Personal information
- Full name: Mbarek El Filali
- Date of birth: 12 May 1955
- Place of birth: El Malah, Algeria
- Date of death: 27 November 2021 (aged 66)
- Place of death: Coulounieix-Chamiers, France
- Position(s): Defender

Senior career*
- Years: Team / Apps / (Gls)
- 0000–: MC Oujda / – / (–)

International career
- 1979–1983: Morocco / – / (–)

Medal record
Representing Morocco
Africa Cup of Nations
| Third place | 1980 Nigeria |  |

= Mbarek El Filali =

Moroccan footballer

Mbarek El Filali (12 May 1955 – 27 November 2021) was a Moroccan footballer who played as a defender for MC Oujda as well as the Moroccan national team.

== Career ==
El Filali won a Botola title with MC Oujda in 1975 as well as 3rd place with the Moroccan national team at the 1980 African Cup of Nations.

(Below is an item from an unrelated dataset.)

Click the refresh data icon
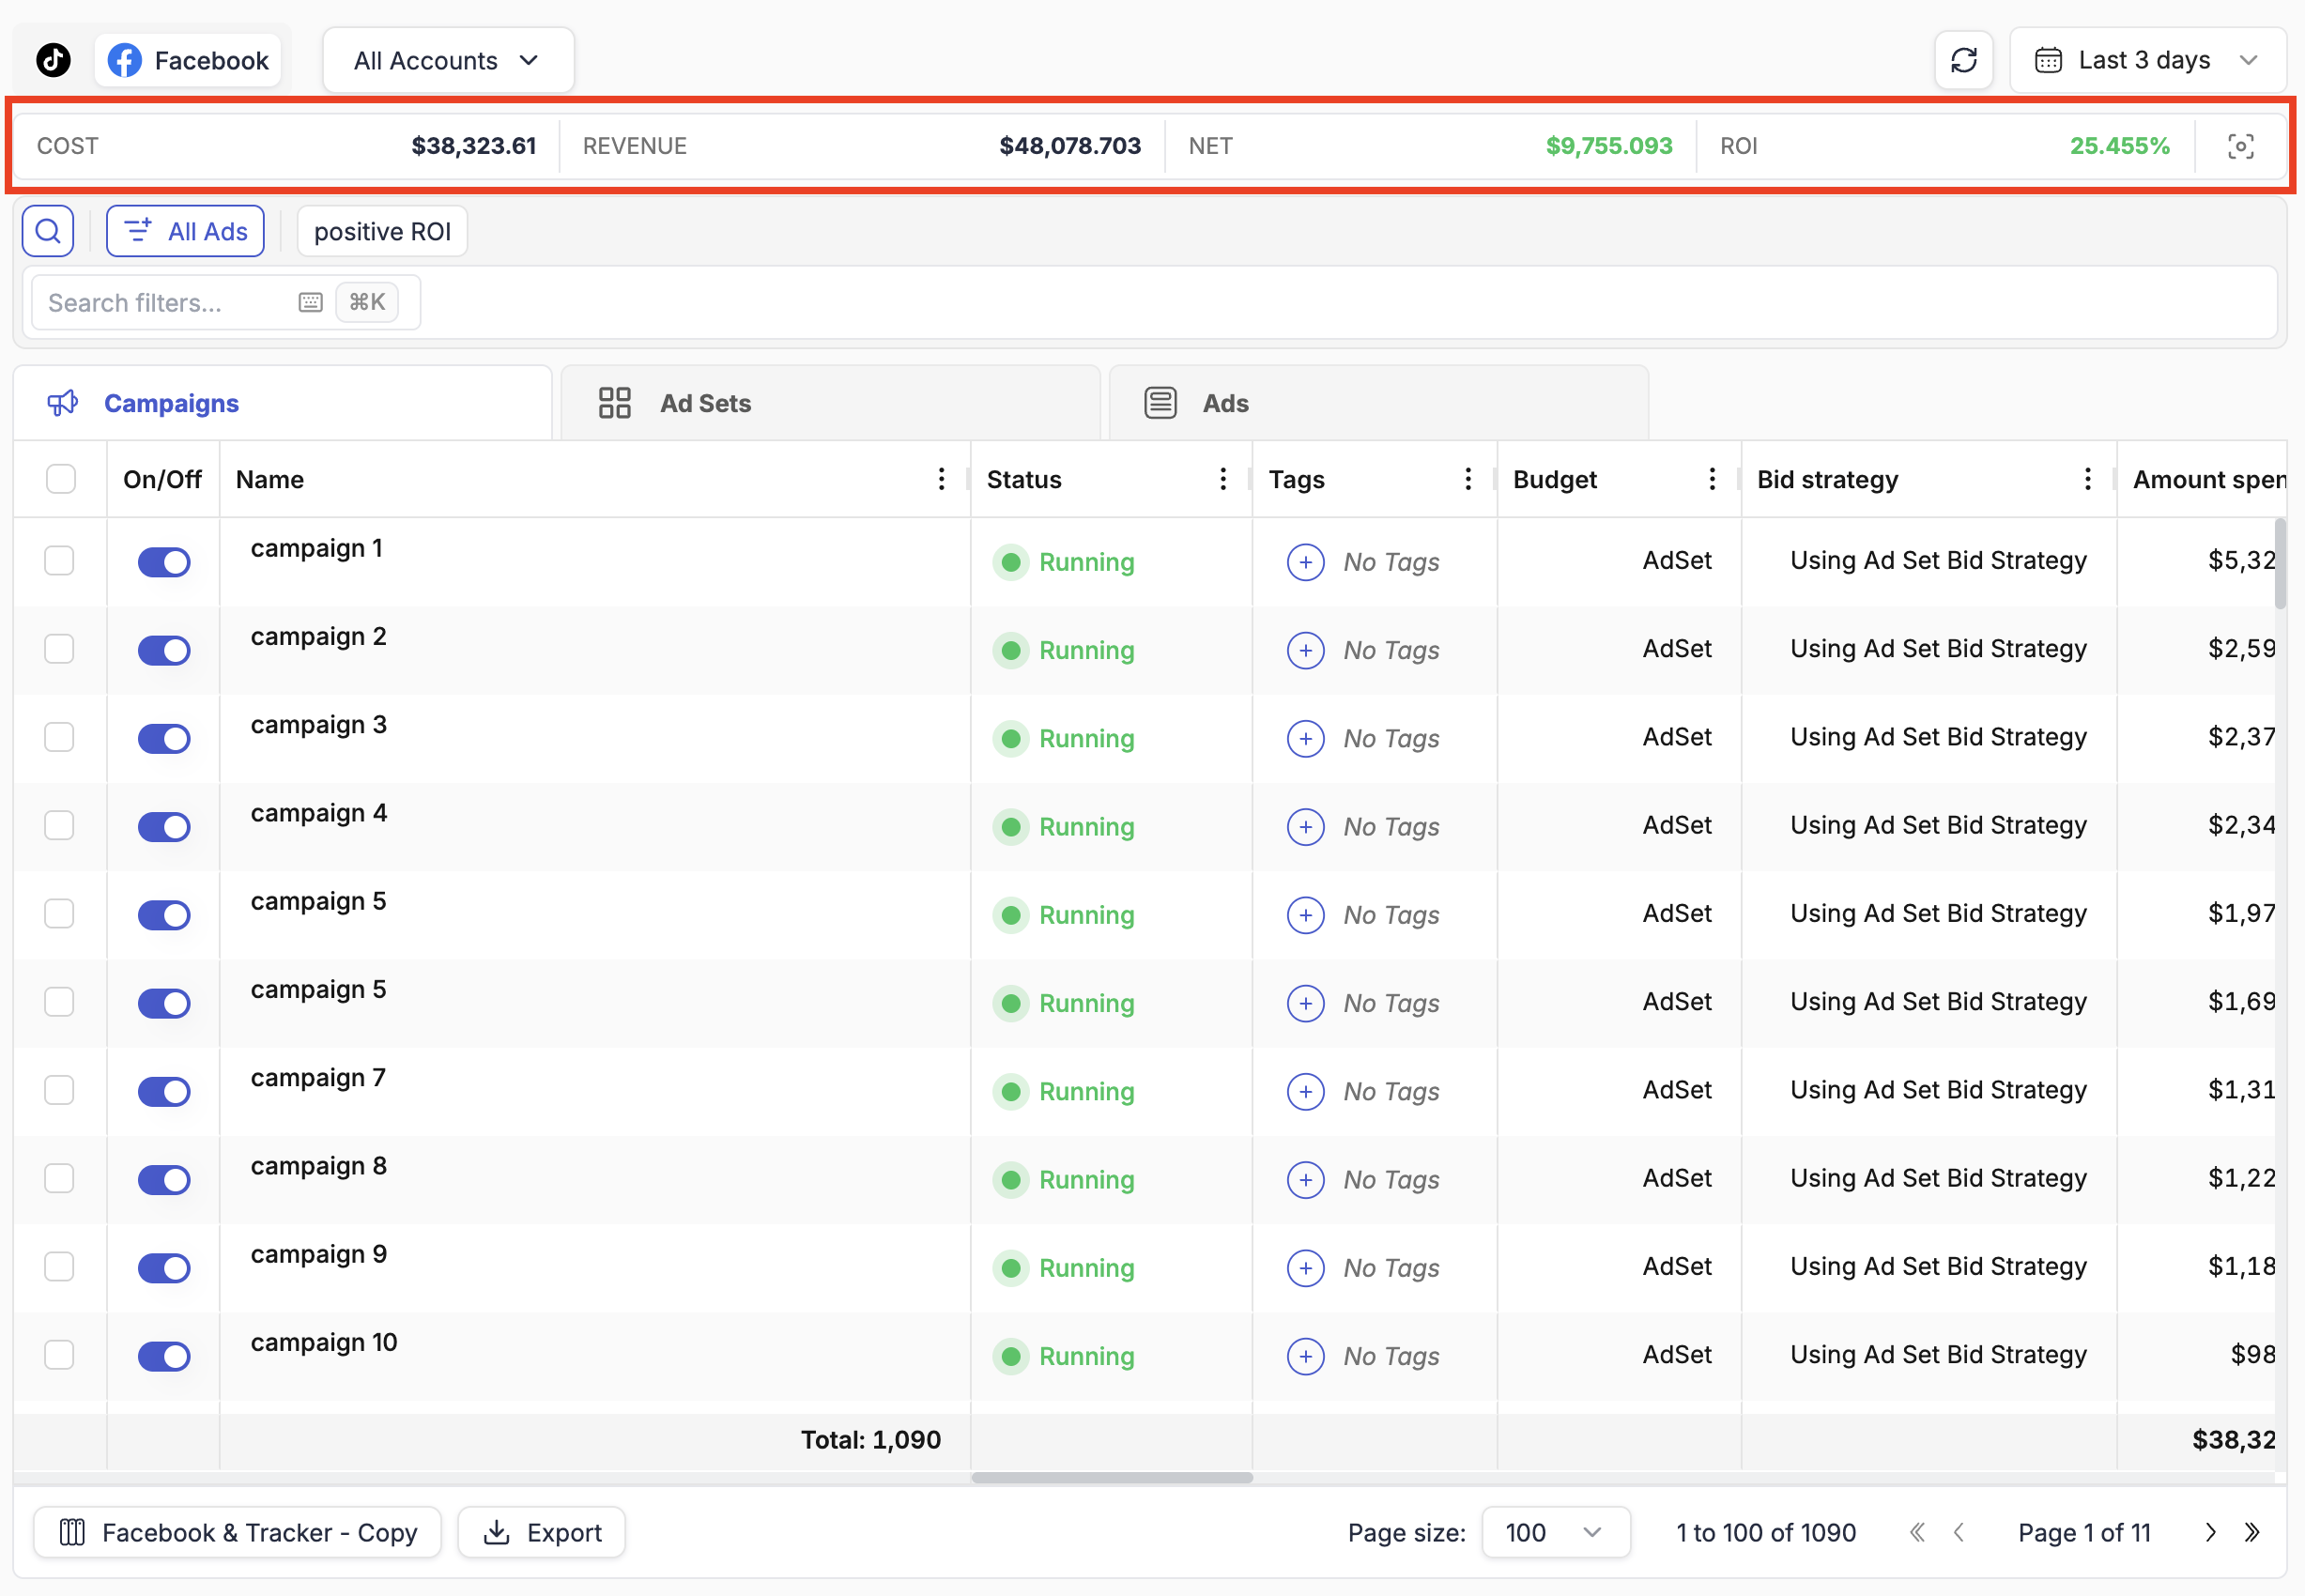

El Filali also played with multiple French teams including Périgueux Foot and Trélissac FC.

He was known to the Moroccan public by the nickname "El Filali Sghir" in order to distinguish him from his older brother Mohamed, another footballer who played for Morocco in the 1970 FIFA World Cup.

== Death ==
El Filali died on 27 November 2021 in France, following a long illness. Former players of Trélissac FC and the Moroccan national team met in June 2022 to play in a friendly game in tribute to El Filali.